On the other hand, if more specific information is required, such as the precise location of the target objects, object-detection-based algorithms are preferable as they can both localize the target and provide the corresponding class label. Consequently, if the algorithm needs to operate in real time at a video level exceeding 10 fps, the YOLOv5-based object detection algorithm is a significantly superior option. Dataset A and B both encompass the same number of classes and employ the same inference model with probabilistic methods, resulting in comparable testing times between the two datasets. Other than accuracy and processing time on average, we can see in
Table 6 a comprehensive breakdown of road condition issue cases, specifically focusing on the classification results of special traffic issues. The table offers detailed information regarding the confusion matrix of all dataset cases, including the class label numbers ranging from class one to class four. This table provides valuable insights into various road condition scenarios, going beyond mere accuracy and processing time considerations.
This study shows that the separate bounding box inference method performs well in traffic-congested scenarios and is less prone to misclassifying normal and suspect vehicles. Emergency vehicles are one of the good cues and help classify issued vehicles better. This is demonstrated empirically in
Figure 7. On the other hand, the merged bounding box approach provides additional information about the overall traffic situation, including the presence of congested vehicles and drivers.
Moreover, the separate bounding box inference method (dataset A) performs optimally in situations involving emergency vehicles, work zones, and debris. This approach relies more heavily on the second-stage classifier which utilizes the output of the bounding box detection results rather than the merged bounding box approach, as is intended.Moreover, the separate bounding box approach has greater potential to compensate for malfunctions in object detection. For example, even though the object detection of PODs using PODs object detection performs relatively low at 0.48 with small FODs due to their small size, which is a weakness of YOLO-based methods, the scattered nature of PODs compensates for one another, and dataset A demonstrates the best performance for this class.

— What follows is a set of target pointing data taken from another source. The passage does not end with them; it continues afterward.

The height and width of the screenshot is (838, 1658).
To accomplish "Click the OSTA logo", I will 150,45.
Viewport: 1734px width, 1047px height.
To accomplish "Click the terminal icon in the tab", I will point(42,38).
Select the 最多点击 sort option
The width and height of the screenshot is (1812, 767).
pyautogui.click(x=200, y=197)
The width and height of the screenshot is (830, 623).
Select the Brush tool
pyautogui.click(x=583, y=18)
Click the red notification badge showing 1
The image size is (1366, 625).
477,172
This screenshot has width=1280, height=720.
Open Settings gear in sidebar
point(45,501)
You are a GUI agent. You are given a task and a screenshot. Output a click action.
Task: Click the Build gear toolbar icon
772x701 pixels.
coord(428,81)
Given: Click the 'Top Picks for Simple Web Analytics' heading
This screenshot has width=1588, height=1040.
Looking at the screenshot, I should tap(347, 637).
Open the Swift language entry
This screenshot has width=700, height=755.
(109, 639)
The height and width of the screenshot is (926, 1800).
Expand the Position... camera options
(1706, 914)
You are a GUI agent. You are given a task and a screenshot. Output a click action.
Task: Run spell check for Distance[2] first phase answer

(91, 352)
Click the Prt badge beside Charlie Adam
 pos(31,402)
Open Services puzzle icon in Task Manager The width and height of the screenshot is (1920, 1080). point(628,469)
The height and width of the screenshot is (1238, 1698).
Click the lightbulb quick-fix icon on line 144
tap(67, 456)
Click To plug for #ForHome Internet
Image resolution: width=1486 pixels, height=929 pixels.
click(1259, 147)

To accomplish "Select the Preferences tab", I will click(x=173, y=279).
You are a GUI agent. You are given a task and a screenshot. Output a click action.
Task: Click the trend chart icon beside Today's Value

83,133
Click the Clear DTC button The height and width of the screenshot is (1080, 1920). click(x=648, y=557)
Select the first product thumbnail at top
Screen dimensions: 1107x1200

An intriguing observation can be made from
Figure 8, which indicates satisfactory performance in the context of total roll-over conditions using the merged bounding box-based method (dataset B). The superior adaptability of the merged bounding box-based method can be attributed to its wider range of observation within the accident scene, which allows for a more detailed response to unforeseen scenarios. In contrast, the separate bounding box method (dataset A) is unable to accurately estimate the traffic event in cases wherein the target or supporting agents are not detected.
An interesting finding can be observed from
Figure 9, where the right scene is correctly classified despite the false detection of an accident event by the merged-object detection method (dataset B). Although the method’s understanding of the objects involved is incorrect, it still manages to classify the scene correctly due to the false detection of other accident-related objects. However, this classification is not entirely reliable as it relies on fortunate circumstances rather than accurate detection. Therefore, evaluating the merged object-based algorithm may not be a feasible option, considering the possibility of coincidental false detections leading to accurate classifications.